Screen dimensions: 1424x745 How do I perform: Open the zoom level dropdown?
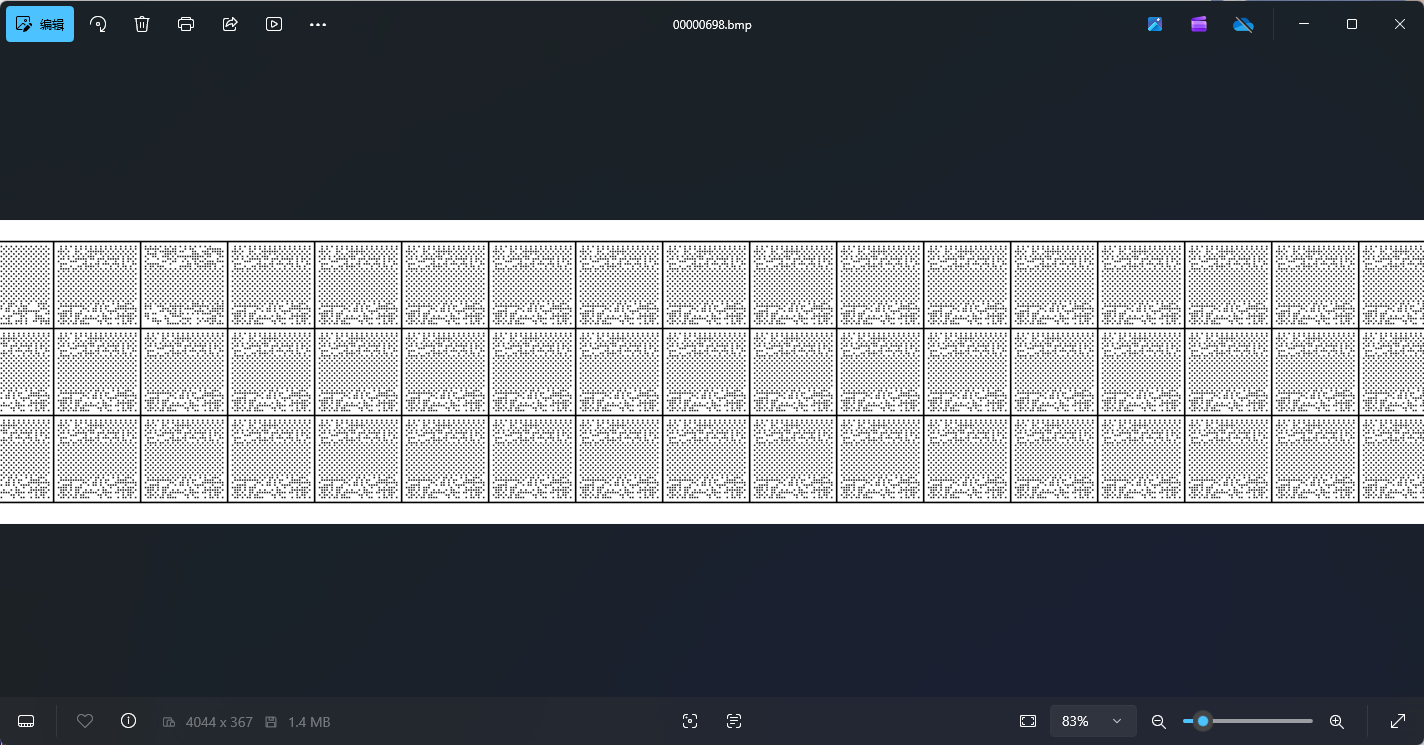tap(1093, 721)
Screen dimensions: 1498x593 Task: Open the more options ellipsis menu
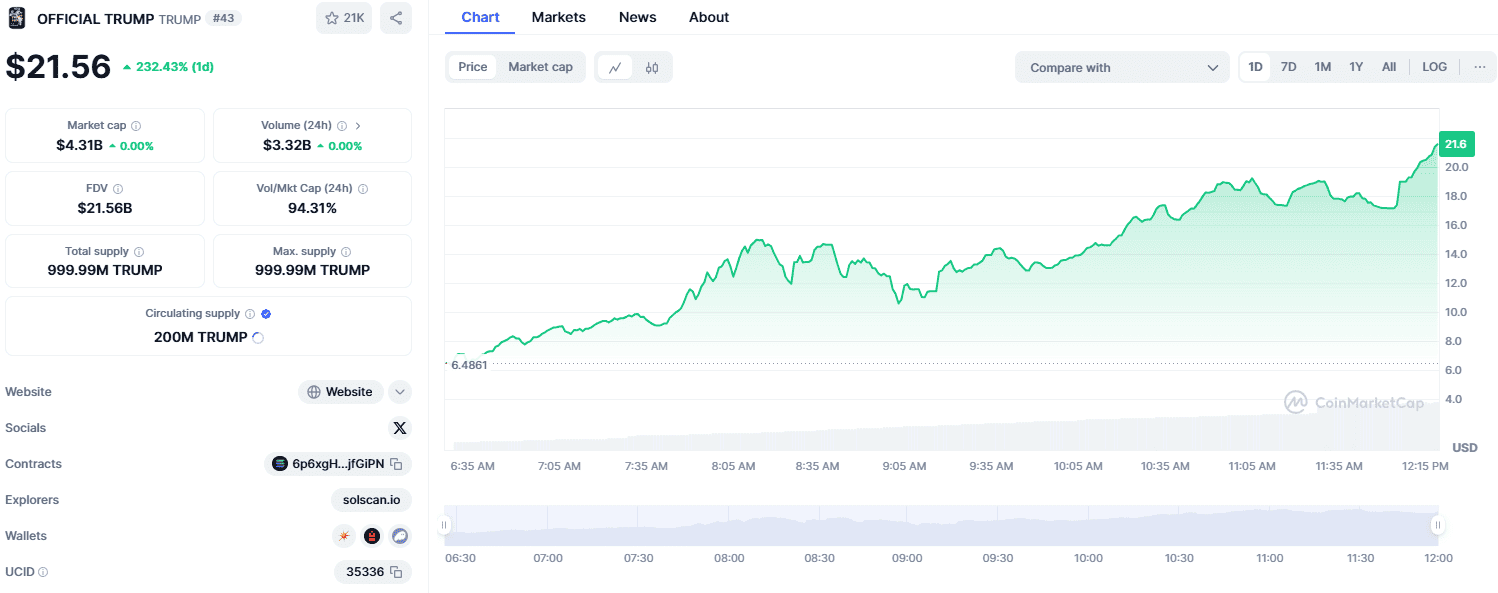pos(1479,67)
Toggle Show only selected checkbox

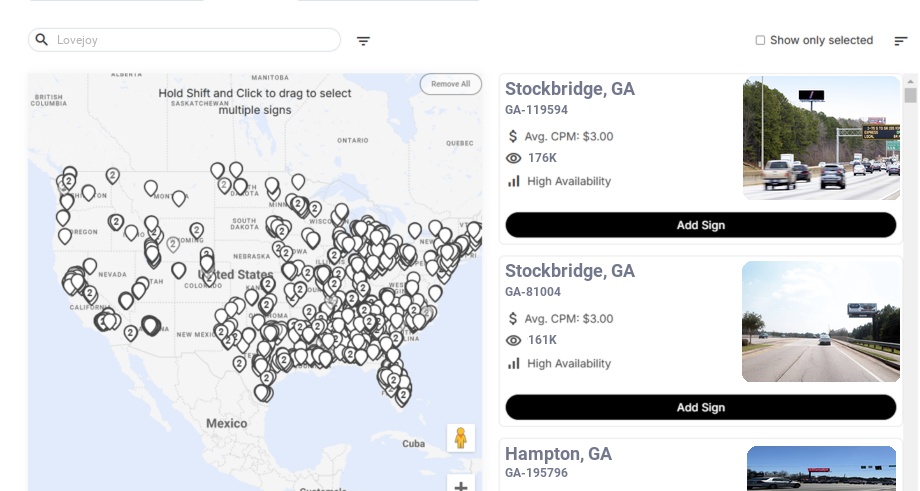(760, 41)
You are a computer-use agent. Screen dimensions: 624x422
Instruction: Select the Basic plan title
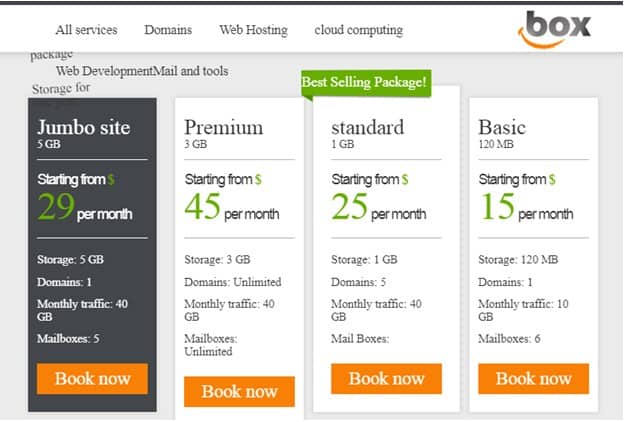502,127
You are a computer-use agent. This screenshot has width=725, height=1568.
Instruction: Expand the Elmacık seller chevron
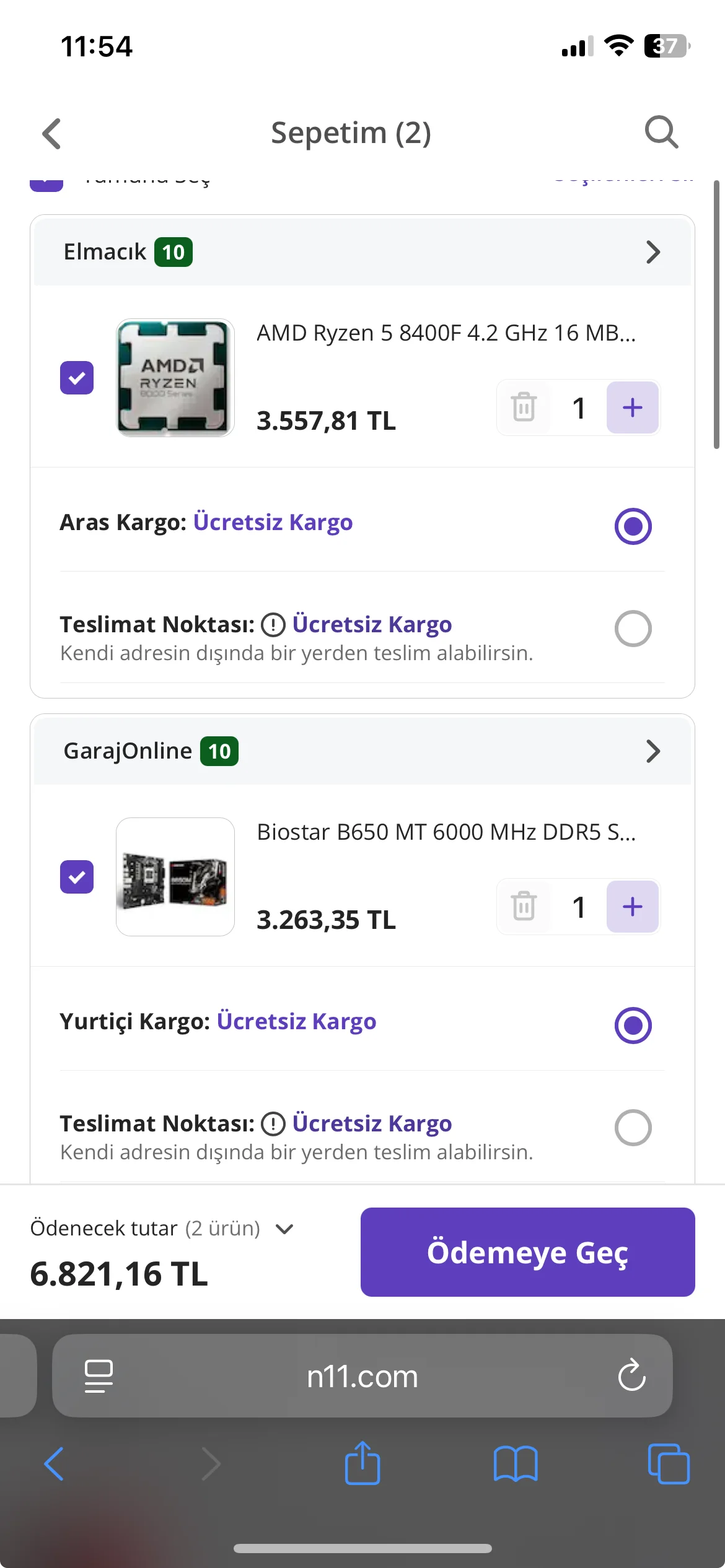[653, 252]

▸ **ASSIGNED TASK**: The answer must be every line of the entries that includes the word "agent".

▸ **TASK RESULT**:
You are a computer-use agent. Screen dimensions: 624x422
You are a computer-use agent. This screenshot has width=725, height=1568.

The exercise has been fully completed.